# Tâches à réaliser
[a] Traduisez en anglais cette phrase du texte sur la décentralisation : « Il va donc y avoir à cette fin des assemblées de mohafazats et des fédérations de municipalités. »
[b] D'après le texte sur la décentralisation, qui a élaboré le projet de décentralisation administrative ?
[c] Recopiez mot pour mot le passage du texte sur la décentralisation qui va de « Le projet de » jusqu'à « fédérations de municipalités. » inclus.

# Texte extrait
○ ○ ○ ○ ○ ○ ○

La décentralisation , un plan en butte à de nombreux obstacles

Le projet de décentralisation administrative élaboré par le ministre de l’Intérieur M. Michel Murr — pour répondre aux recommandations des accords de Taëf — est en butte actuellement à deux sortes d’attaques: certains tentent de le faire mettre en hibernation; d’autres d’y apporter de sensibles modifications...
Dans les deux cas le but est d’éviter que le pouvoir central ne perde trop de son emprise sur la province qui souffre d’un retard certain de développement, en grande partie à cause du fait que sa population n’est pas en mesure de gérer directement ses besoins comme ses problèmes. Il va donc y avoir à cette fin des assemblées de mohafazats et des fédérations de municipalités.
A Taëf, les participants étaient convenus d’initier, parmi les réformes considérées comme nécessaires, une décentralisation administrative qui ne serait pas en contradiction avec le principe fondamental d’un Etat solidement uni, doté d’un fort pouvoir politique central. Les législateurs avaient précisé que le programme devrait se fonder sur les éléments suivants:
— Renforcement des prérogatives des mohafez comme des caïmacams.

○ ○ ○ ○ ○ ○ ○

# Données fournies
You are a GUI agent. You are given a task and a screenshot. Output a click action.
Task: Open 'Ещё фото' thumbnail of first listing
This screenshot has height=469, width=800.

○ ○ ○ ○ ○ ○ ○

# Résultats obtenus
[a] There will therefore be, to this end, assemblies of mohafazats and federations of municipalities.

[b] Le ministre de l'Intérieur, M. Michel Murr.

[c]
Le projet de décentralisation administrative élaboré par le ministre de l’Intérieur M. Michel Murr — pour répondre aux recommandations des accords de Taëf — est en butte actuellement à deux sortes d’attaques: certains tentent de le faire mettre en hibernation; d’autres d’y apporter de sensibles modifications...
Dans les deux cas le but est d’éviter que le pouvoir central ne perde trop de son emprise sur la province qui souffre d’un retard certain de développement, en grande partie à cause du fait que sa population n’est pas en mesure de gérer directement ses besoins comme ses problèmes. Il va donc y avoir à cette fin des assemblées de mohafazats et des fédérations de municipalités.